1.1 elicited complaints; 1.2 is a big job; I don't know the feasibility of 1.3 & we might want to try getting most pages converted before implementing the template change if we go that route. 2.1 is essentially what we have now. 2.2 hasn't garnered much support on Citation's talk page. Citation has 25,805 links; Cite journal has 86,051. Cite book and cite web trump them both (over 100K and 300K, respectively). Strictly because of these numbers, I'm leaning to one of the two options under '2.' But numbers aren't the full story, so please raise pros and cons or propose an option that I am missing. --Karnesky (talk) 06:10, 14 October 2008 (UTC)

cite book and cite web would be the major ones, but there are also others like {{cite conference}}, {{cite press release}}, {{cite news}}, etc etc that are either all or mostly formatted like the original cite journal, ie with periods instead of commas as element separators. To me this would argue for bringing citation's formatting into line with the cite XXX's, instead of the other way around. If a new template core used for both is being proposed here, with a |separator= parameter to switch between periods or commas, I'd suggest that "period" ought to be the default value.--cjllw ʘ TALK 06:37, 14 October 2008 (UTC)
As the "cite xxx" and variants thereof are far more popular and used than citation, going for #2 or props along those lines seems the only feasible way to do anything. And please, let's not add a seperator field and allow people to screw up visual uniformity. Der Wohltemperierte Fuchs (talk) 11:53, 14 October 2008 (UTC)
It's obvious that {{Cite journal}} should continue to match the {{Cite xxx}} family. I see no reason to convert to the {{Citation}} style. If editors are interested in converting Citation over to this format, that's another discussion for another day. David's right that we should not have a "destroy uniform appearance" parameter. If editors don't like the Cite xxx style or the Citation style, they may use free text. Pagrashtak 13:41, 14 October 2008 (UTC)
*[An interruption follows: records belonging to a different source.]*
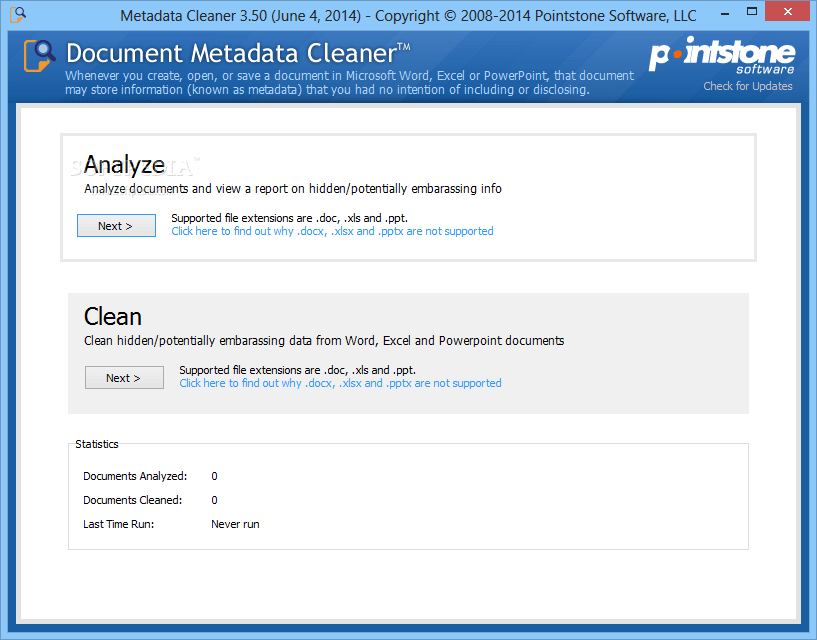Click the Metadata Cleaner magnifier logo icon

point(37,57)
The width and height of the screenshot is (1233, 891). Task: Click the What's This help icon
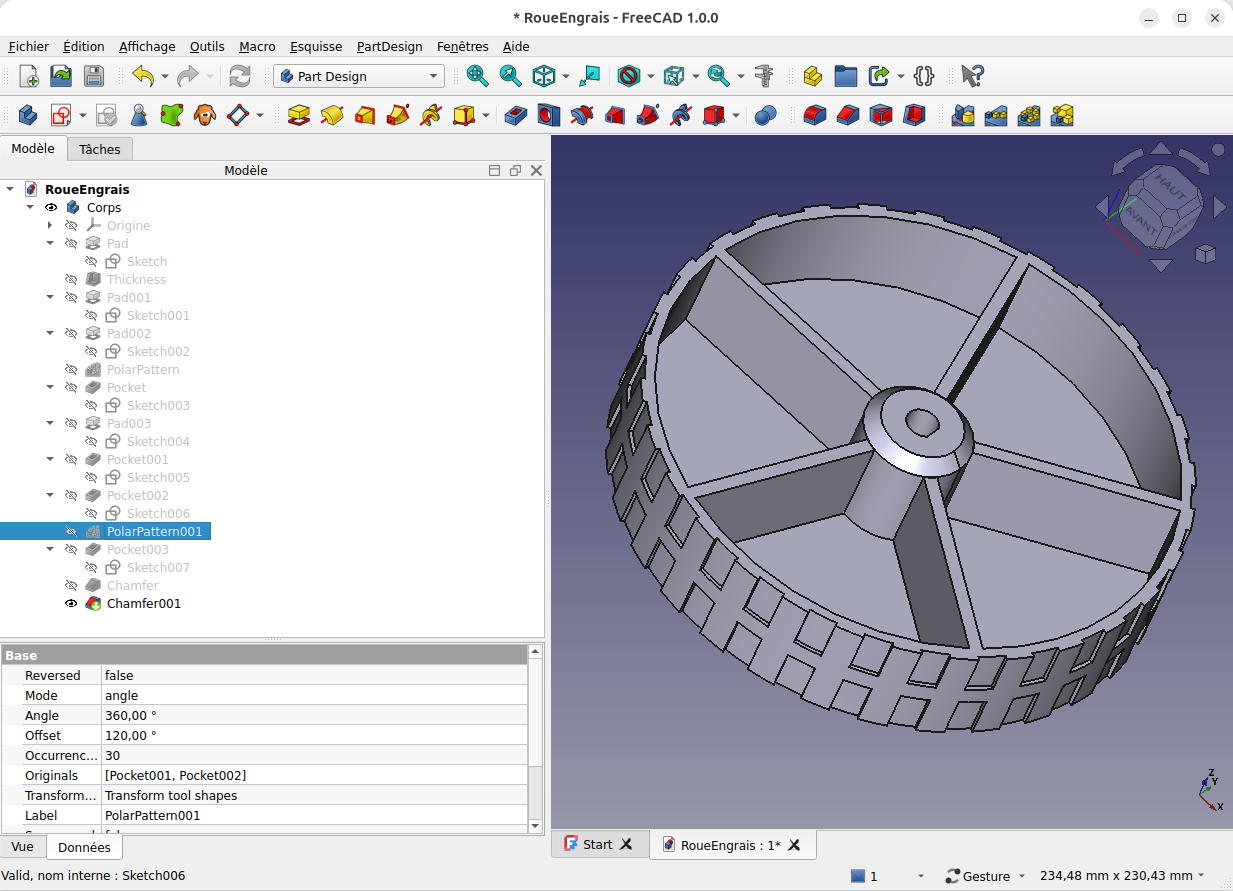(x=972, y=76)
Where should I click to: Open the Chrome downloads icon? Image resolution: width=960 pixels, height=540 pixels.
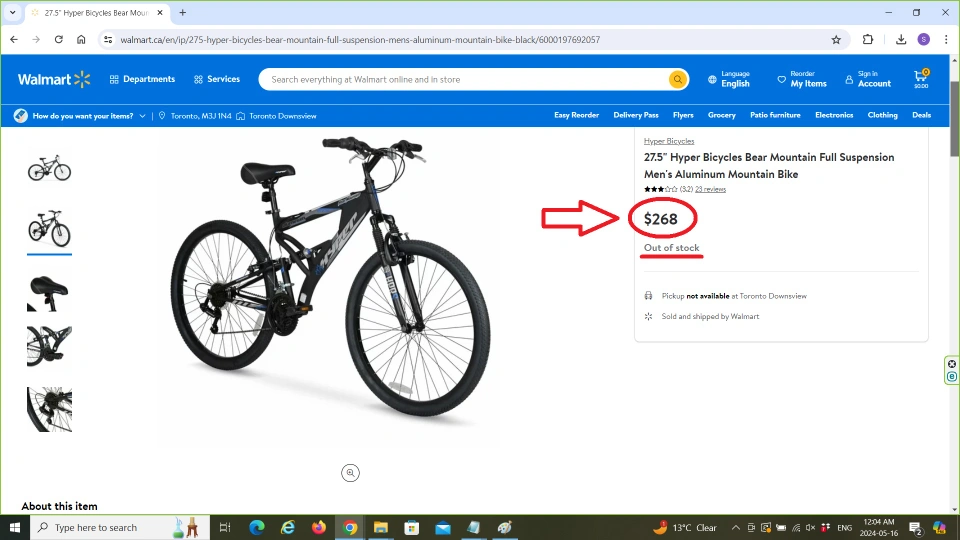(x=901, y=40)
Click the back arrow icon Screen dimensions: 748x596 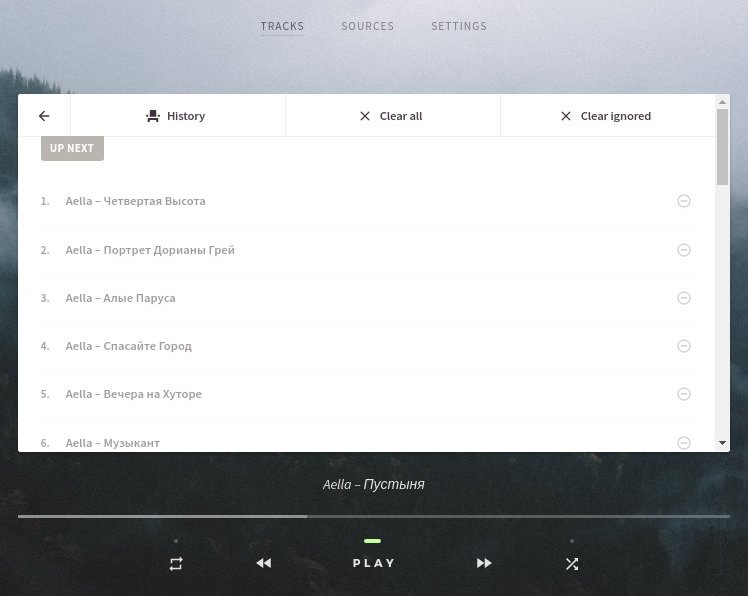(44, 116)
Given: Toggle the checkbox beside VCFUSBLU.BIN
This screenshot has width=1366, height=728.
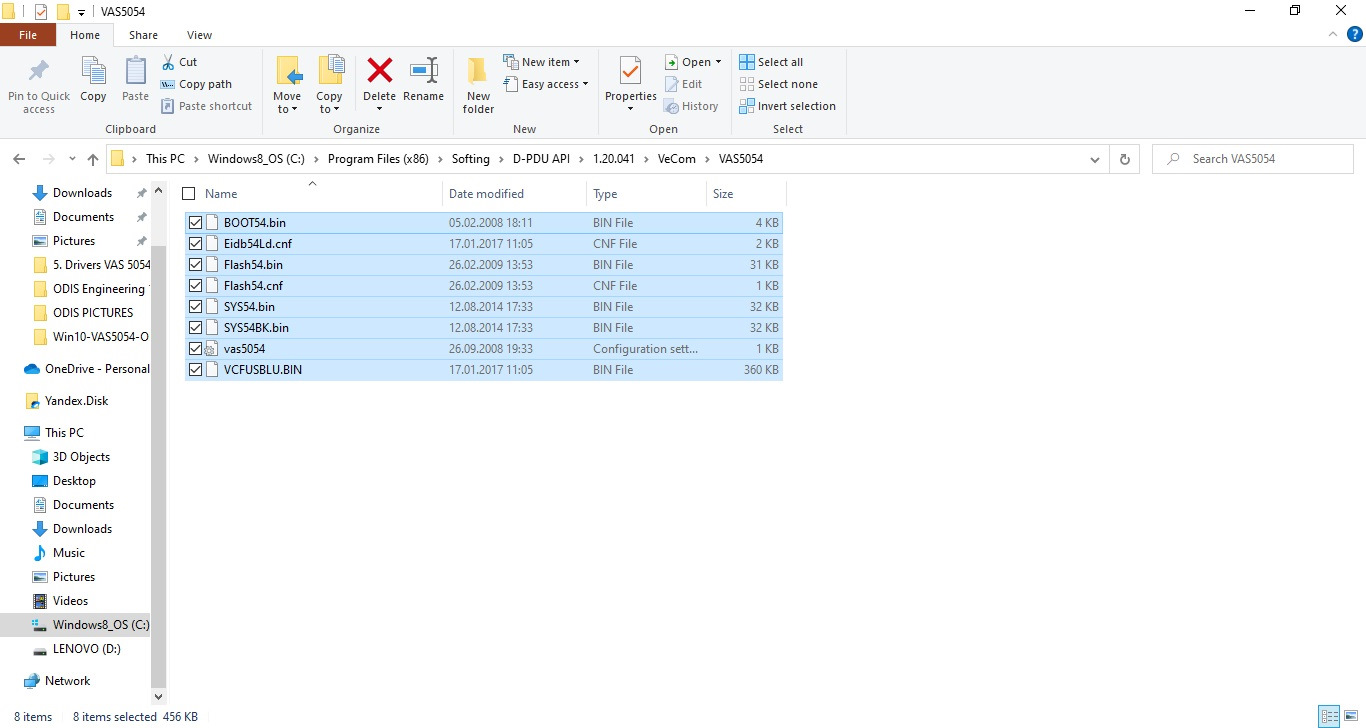Looking at the screenshot, I should [195, 369].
Please let's not take numbers into consideration. Programming a bot to perform a task such as the above would be relatively simple. And if uniformity between templates is our goal, the best way to achieve this is for all "cite xxx" to use the same core template. I'm sure some mug[1] can be duped into doing that... Martin (Smith609 – Talk) 12:32, 14 October 2008 (UTC)

If a bot is used, I have a criterion to suggest. If the cite is inside <ref></ref> tags, use comma as a separator, because that is the standard outside of Wikipedia for footnotes. Otherwise, use periods, because, outside of Wikipedia, that is the standard for bibliographies and lists of works cited. --Gerry Ashton (talk) 15:46, 14 October 2008 (UTC)
The WP style is not consistent with any particular style manual. <ref></ref> tags are often used as endnotes, not foot notes (though both happen). However, what style are you referring to? AMA, APSA, MLA, and NLM use full stops as separators exclusively. APA, ASA, Chicago, MHRA use both full stops and commas (often using the latter for "related" fields, such as between parent publication and date). There are multiple versions of Harvard in common usage, but most use full stops as a separator. The most popular style I can think of that uses commas exclusively is IEEE. I will further note that all above styles use a terminal full stop in reference lists. --Karnesky (talk) 16:05, 14 October 2008 (UTC)
Kartensky: Since every Wikipedia article is one page long, endnotes and footnotes are the same thing. I'm familar with two style manuals, APA and Chicago. APA only uses Harvard referencing, so does not apply to footnotes/endnotes. Chicago lets the writer choose between Harvard referencing, which again does not apply to footnotes/endnotes, or footnote/endnote references, which do use commas as the separator. Chicago allows, but does not require, the footnotes/endnotes to be supplemented by a bibliography or list of works cited, which uses full stops as the separator. --Gerry Ashton (talk) 16:18, 14 October 2008 (UTC)
There are some articles that have several reference sections (e.g. one per section), which I would consider "footnote-like." In contrast, the majority of articles that have a single reference section are "endnote-like." Regardless of author-date ("Harvard") vs. numeric citations of the styles listed, my descriptions were how reference lists (as opposed to footnotes) are generated. Because we typically list each reference only once and have a single reference section ordered by first appearance in the article (reusing references by passing the 'name' parameter to <ref></ref>), I think we are generating endnote-like reference lists & should therefore use full stops, as is common practice. --Karnesky (talk) 16:46, 14 October 2008 (UTC)
As I stated, numbers aren't the only important thing, but I do think they are of practical importance. The only reasons to ignore them entirely would be if one preferred a less popular style or if that less popular style had some compelling logic behind it. I agree that the other "cite xxx" templates can be migrated over to use the same core (particularly if the "cite journal" migration is successful), but I do not see why the default style of that core should be the one that is used on fewer and less utilized templates. Why change half a million plus uses of templates with a bot, when you can change 26K? I've read no real arguments as to the choice of inter-field commas vs. periods. Unless some are generated, it'd be more expedient to continue using full stops on all Cite XXX templates (WP:SNOW). There are reasonable arguments on both sides as to whether to end with a trailing full stop or not. This latter issue might have the greatest chance of building consensus to depart from the current style of "Cite XXX." Even this seems like it might be a "hard sell," though. --Karnesky (talk) 15:55, 14 October 2008 (UTC)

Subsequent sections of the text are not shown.